Ca release induced by cyclic adenosine diphosphoribose (cADPr) in sea urchin egg homogenates: mechanisms of release and heterogeneity of the Ca compartments

Abstract

A rapid superfusion system measuring the amounts, kinetics, and Ca dependencies of released 45Ca, was used to examine the effects of ryanodine (RY), caffeine (CF), and cyclic ADP ribose (cADPr) on sea urchin egg homogenates.

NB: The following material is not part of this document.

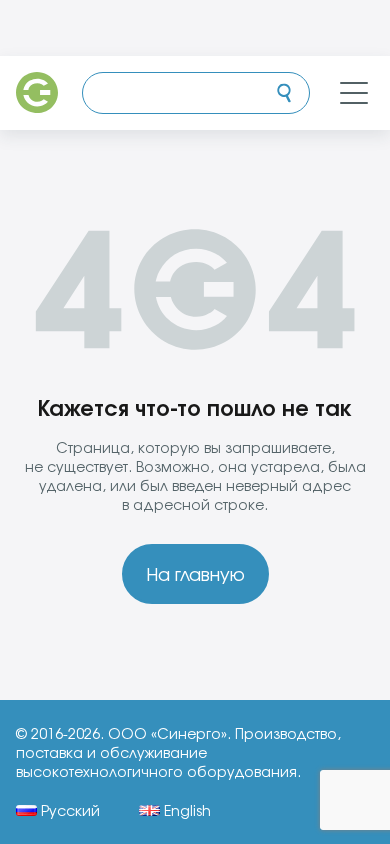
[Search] (284, 93)
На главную (195, 574)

The RY-sensitive compartment had more than twice the Ca release capacity of the CF-sensitive or cADPr-sensitive compartment. cADPr-stimulated 45Ca release required calcium with half-maximal activation at ∼0.2 to 0.6 μM [Ca 2+]. K 1/2 for cADPr activation was ∼100 nM, and in spite of the Ca requirement for cADPr-stimulated release, the cADPr affinity was not affected by [Ca 2+]. Peak 45Ca release rate with cADPr (3 μM) was greater than with CF (20 mM), yet the release amounts were similar and both were [Ca 2+]-dependent. When activated with CF and cADPr simultaneously, 45Ca release was large and, no longer [Ca 2+]-dependent. Mg competitively inhibited the Ca activation site(s), yet did not inhibit the activation with CF-plus-cADPr. Pre-release of 45Ca by cADPr with low (∼0.1 μM) [Ca 2+] right-shifted the [Ca 2+] dependence of the remaining cADPr-response. These data suggest that (a) only a portion of RY-sensitive compartments empty when stimulated with cADPr or CF, (b) Ca and cADPr act on non-interacting sites, and (c) cADPr-sensitive compartments represent a heterogeneous population with different [Ca 2+] dependencies.